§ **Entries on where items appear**
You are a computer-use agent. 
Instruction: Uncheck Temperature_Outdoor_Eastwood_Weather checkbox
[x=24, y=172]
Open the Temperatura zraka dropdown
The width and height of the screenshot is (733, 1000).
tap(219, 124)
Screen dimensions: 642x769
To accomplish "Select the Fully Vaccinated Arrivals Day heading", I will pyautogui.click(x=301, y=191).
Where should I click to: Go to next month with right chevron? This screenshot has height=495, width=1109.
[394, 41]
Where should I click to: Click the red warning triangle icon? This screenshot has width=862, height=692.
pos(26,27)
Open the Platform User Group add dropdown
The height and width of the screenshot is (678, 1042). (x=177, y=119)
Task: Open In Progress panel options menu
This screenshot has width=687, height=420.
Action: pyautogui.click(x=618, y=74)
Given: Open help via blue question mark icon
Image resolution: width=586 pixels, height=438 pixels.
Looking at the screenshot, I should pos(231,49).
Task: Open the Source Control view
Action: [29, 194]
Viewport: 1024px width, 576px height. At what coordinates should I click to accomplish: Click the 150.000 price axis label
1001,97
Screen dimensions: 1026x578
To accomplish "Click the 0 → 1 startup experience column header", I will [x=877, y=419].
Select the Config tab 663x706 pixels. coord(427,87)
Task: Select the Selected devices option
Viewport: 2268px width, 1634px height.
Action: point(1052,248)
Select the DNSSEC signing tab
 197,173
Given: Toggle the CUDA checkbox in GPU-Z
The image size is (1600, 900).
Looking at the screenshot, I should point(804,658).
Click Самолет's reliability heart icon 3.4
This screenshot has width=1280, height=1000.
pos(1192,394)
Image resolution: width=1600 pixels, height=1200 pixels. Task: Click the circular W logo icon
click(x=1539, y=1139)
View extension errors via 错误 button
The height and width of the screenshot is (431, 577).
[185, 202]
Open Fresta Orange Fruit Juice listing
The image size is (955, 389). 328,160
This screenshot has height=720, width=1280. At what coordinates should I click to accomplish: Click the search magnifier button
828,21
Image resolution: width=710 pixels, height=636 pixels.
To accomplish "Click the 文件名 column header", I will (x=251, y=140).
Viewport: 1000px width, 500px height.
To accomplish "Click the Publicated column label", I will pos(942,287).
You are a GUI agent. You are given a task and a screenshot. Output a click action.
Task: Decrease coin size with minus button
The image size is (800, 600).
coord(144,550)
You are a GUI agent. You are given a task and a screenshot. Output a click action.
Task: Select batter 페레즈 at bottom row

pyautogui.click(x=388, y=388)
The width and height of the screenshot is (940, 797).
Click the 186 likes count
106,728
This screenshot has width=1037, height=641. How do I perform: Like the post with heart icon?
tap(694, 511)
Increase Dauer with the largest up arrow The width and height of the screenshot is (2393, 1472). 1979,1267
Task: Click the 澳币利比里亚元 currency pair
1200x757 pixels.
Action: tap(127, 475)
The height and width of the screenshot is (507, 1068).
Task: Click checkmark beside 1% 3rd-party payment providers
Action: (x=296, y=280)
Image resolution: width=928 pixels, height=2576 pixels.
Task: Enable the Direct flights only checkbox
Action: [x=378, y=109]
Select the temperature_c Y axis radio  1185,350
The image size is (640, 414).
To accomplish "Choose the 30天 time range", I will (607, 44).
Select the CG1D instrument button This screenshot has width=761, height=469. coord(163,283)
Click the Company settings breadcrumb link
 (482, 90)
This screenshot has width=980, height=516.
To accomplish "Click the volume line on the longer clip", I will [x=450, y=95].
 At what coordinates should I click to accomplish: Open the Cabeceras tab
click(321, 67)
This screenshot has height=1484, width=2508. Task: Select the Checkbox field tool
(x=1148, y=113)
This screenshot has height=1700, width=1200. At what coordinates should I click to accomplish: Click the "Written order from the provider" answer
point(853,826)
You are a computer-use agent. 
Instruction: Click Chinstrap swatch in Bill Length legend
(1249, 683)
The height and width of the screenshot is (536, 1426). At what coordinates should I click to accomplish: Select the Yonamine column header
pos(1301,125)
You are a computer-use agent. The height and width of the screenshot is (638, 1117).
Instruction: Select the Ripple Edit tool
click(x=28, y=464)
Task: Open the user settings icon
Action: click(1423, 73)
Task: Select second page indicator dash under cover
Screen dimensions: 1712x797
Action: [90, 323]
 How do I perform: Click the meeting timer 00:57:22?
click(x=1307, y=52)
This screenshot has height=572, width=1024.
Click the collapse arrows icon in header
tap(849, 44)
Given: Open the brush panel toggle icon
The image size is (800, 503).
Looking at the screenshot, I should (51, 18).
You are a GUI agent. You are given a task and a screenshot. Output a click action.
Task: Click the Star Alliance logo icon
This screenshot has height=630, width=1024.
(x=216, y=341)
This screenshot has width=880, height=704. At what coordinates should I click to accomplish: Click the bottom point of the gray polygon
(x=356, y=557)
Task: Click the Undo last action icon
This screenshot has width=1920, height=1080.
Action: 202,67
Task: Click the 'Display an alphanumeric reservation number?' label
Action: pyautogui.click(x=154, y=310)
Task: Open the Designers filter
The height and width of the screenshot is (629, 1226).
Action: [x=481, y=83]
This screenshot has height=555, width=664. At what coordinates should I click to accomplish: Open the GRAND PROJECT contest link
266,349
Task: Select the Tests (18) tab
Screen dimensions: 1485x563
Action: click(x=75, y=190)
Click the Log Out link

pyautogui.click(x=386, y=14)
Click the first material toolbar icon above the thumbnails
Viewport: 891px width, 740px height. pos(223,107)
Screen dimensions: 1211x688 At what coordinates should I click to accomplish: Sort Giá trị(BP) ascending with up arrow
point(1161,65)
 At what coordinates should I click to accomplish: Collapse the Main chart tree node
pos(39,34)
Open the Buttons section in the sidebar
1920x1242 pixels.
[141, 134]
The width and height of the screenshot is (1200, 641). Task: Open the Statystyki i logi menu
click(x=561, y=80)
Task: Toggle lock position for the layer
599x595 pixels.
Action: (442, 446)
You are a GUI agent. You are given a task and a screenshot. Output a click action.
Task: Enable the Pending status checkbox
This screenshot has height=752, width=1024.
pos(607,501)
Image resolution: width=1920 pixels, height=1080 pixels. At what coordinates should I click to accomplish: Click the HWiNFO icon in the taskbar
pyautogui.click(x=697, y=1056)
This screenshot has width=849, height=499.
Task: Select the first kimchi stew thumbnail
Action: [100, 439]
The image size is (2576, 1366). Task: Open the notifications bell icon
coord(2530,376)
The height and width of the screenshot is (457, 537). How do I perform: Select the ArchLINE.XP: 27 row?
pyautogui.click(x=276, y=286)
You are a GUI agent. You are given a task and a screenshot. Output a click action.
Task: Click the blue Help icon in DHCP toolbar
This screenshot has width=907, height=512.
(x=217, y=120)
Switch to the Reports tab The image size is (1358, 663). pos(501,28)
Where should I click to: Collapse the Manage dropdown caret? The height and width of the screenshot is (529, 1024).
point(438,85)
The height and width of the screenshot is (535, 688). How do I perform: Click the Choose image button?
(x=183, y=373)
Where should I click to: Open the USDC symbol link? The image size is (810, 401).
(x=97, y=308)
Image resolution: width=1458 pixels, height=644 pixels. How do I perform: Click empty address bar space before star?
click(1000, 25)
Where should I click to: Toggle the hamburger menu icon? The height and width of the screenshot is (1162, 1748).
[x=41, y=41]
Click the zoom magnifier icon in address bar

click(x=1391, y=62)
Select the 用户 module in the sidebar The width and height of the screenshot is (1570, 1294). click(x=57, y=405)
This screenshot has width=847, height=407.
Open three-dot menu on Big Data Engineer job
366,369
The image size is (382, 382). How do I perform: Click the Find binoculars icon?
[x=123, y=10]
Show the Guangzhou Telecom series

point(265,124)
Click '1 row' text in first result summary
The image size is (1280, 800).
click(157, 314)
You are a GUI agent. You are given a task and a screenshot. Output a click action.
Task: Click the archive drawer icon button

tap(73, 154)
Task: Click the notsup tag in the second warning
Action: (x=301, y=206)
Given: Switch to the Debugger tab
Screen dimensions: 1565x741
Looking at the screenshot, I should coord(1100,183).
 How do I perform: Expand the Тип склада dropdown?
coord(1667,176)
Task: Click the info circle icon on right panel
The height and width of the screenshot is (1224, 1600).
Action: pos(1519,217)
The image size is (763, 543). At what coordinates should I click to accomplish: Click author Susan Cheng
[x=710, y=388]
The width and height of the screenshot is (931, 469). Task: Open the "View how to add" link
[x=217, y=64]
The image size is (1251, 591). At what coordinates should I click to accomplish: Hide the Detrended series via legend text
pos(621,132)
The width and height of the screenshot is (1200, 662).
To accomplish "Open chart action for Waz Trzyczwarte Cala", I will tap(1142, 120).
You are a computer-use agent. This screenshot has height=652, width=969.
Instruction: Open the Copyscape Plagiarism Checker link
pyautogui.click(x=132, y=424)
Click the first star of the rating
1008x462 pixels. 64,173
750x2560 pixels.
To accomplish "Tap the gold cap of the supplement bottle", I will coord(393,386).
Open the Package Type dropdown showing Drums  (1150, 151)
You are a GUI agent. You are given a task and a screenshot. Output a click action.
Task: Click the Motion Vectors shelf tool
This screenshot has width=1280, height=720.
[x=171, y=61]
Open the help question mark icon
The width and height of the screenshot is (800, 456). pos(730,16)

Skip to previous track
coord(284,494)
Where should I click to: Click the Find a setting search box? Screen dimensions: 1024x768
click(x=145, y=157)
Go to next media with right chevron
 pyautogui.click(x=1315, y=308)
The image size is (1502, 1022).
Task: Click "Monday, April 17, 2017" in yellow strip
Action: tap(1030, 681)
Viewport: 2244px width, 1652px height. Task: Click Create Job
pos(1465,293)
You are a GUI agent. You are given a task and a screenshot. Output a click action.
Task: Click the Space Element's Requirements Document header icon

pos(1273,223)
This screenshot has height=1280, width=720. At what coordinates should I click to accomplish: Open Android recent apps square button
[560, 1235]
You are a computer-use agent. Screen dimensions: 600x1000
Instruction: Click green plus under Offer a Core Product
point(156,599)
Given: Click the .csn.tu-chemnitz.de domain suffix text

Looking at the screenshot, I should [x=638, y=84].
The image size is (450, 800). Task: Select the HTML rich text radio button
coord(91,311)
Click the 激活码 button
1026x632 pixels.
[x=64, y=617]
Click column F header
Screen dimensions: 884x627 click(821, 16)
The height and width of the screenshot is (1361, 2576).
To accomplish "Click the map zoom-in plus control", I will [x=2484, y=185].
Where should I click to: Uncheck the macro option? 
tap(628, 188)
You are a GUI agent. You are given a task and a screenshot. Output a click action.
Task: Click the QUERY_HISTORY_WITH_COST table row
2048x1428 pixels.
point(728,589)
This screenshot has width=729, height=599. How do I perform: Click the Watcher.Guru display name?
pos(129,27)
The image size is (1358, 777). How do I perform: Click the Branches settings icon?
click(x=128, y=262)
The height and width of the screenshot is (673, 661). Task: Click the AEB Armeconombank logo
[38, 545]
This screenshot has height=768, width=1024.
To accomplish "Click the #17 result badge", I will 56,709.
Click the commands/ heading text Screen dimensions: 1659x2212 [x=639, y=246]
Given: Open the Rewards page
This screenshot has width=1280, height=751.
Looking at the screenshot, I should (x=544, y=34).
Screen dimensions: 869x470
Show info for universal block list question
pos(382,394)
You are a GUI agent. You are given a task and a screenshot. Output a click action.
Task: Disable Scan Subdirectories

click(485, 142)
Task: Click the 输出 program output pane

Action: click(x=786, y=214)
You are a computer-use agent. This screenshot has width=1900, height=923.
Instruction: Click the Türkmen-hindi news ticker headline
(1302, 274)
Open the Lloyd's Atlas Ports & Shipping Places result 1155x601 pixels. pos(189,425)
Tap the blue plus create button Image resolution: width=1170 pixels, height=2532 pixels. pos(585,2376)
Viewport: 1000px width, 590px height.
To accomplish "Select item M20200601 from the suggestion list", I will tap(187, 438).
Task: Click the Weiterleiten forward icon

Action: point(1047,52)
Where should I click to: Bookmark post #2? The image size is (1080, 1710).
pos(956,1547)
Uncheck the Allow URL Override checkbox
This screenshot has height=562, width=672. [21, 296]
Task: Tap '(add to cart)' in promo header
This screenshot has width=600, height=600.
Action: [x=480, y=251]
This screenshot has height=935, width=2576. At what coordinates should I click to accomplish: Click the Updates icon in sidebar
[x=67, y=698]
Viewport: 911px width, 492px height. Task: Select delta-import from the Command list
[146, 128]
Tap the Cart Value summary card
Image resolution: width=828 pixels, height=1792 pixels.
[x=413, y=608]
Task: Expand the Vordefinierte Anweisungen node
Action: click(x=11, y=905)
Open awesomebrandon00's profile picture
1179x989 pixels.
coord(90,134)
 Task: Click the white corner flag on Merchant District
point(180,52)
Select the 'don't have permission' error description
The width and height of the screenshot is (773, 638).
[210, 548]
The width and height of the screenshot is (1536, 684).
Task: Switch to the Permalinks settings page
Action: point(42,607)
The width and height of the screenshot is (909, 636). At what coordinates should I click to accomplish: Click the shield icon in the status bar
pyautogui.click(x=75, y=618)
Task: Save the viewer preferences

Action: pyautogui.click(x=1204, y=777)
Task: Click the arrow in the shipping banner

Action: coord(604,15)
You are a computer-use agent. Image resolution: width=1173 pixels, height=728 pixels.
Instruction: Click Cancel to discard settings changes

§ **Stated goal**
State how many lines in the material above contain the string "perform". Reply with the number alone.

§ **Response to this task**
9